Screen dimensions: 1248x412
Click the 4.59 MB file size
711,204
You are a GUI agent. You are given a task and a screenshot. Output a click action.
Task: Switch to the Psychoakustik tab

────────

*GOAL*.
Output every line of the listing above as a JSON list of strings, one string per line, with blank lines omitted.

*WORKED SOLUTION*.
[
  "Screen dimensions: 1248x412",
  "Click the 4.59 MB file size",
  "711,204",
  "You are a GUI agent. You are given a task and a screenshot. Output a click action.",
  "Task: Switch to the Psychoakustik tab"
]